According to the World Green Building Trends 2018 report, more people will be making the majority (over 60%) of their building projects green buildings, however, not all of those will be certified projects. So although green activity is increasing, strategic certification is taking place.
“The gap among those doing the majority of their projects green and those who are actually seeking certification on the majority of their projects is expected to grow between 2018 and 2021,” says the report from Dodge Data and Analytics.
Globally, client demands, environmental regulations and the desire for healthier buildings are the top drivers for future green building activity.
The higher cost (real or perceived) of building green still remains the top barrier globally and in South Africa. Lack of political support and lack of public awareness were also highlighted as major barriers, but the degree to which each of these top three barriers is influential varies from country to country.
South Africa – retrofit projects will lead
The report showed that lower operating costs is the top driver for future green buildings in South Africa, where the costs of utilities continue to increase.
Healthier buildings were also one of the top drivers in South Africa, as improved occupant health and wellbeing is one of the top two social reasons for building green, along with promoting sustainable business practices.
The biggest growth sector highlighted for South Africa is green retrofit projects.
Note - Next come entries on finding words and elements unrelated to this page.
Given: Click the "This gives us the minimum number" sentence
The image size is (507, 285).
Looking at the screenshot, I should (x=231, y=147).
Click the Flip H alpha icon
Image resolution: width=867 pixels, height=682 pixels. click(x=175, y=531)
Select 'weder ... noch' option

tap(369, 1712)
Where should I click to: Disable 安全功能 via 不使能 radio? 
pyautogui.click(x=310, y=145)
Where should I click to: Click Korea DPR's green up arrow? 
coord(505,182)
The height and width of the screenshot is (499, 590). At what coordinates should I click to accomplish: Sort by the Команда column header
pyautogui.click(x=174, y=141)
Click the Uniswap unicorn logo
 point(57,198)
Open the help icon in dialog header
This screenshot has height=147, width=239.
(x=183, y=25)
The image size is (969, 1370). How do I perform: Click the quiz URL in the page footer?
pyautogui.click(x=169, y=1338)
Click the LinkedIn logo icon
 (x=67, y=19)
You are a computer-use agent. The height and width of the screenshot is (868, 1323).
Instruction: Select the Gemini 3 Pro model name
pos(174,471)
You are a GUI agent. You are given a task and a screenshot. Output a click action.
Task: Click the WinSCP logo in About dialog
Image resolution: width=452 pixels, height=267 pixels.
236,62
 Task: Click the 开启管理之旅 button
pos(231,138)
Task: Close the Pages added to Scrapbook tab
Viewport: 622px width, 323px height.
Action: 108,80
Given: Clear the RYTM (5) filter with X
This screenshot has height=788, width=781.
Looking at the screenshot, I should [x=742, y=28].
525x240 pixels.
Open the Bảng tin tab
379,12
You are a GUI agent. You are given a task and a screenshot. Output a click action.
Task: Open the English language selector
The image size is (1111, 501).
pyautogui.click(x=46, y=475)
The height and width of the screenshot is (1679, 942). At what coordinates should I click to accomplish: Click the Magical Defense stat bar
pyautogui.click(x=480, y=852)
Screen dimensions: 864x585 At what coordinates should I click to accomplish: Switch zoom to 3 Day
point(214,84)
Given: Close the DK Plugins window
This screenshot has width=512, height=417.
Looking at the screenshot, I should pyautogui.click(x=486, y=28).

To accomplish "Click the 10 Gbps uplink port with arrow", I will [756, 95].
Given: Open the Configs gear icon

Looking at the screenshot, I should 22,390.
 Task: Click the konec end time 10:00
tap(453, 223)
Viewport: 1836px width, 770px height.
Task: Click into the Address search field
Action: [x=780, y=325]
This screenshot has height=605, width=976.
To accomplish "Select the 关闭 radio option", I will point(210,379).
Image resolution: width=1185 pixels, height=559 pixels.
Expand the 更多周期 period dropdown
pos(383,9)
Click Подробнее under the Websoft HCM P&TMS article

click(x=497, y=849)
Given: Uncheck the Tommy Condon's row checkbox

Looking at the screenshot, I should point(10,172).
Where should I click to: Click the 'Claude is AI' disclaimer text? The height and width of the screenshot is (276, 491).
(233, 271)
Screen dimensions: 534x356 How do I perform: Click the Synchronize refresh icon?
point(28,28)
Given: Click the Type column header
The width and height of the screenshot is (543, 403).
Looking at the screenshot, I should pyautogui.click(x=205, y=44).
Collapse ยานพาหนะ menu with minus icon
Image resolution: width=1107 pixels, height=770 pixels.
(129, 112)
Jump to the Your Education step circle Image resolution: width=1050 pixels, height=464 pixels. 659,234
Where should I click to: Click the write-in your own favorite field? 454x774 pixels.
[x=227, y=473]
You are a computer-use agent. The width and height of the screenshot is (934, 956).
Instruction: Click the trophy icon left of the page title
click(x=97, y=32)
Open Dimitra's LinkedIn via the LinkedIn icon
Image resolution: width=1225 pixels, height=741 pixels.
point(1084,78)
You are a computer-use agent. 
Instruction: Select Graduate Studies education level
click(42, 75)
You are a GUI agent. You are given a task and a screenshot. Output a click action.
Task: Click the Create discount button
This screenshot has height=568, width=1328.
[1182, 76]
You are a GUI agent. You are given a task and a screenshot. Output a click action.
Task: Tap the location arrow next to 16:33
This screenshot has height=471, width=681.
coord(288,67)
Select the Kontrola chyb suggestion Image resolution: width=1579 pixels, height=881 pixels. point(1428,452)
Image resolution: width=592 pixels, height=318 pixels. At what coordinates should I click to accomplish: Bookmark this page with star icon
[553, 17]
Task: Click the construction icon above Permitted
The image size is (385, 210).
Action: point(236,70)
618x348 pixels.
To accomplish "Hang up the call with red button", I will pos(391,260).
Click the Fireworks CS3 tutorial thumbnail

About 49% of SA respondents expect to do green retrofit projects, compared to 37% global average. “The drop in new building construction in SA and the need for new building owners to fully leverage their assets, retain tenants and building values, is closely linked to the expectation that renovations of existing buildings will be the top sector for green building in this market,” says the report.
Interestingly, South Africa also emerged as one of the countries with shorter payback periods green retrofit and renovation projects, with an average five-year payback period. This compares with countries like the UAE and Saudi Arabia with four year payback periods, and at the other end of the spectrum countries like the UK with a 12-year payback period and Ireland with 11 years.
South Africa specific data features on p. 66-67 of the report.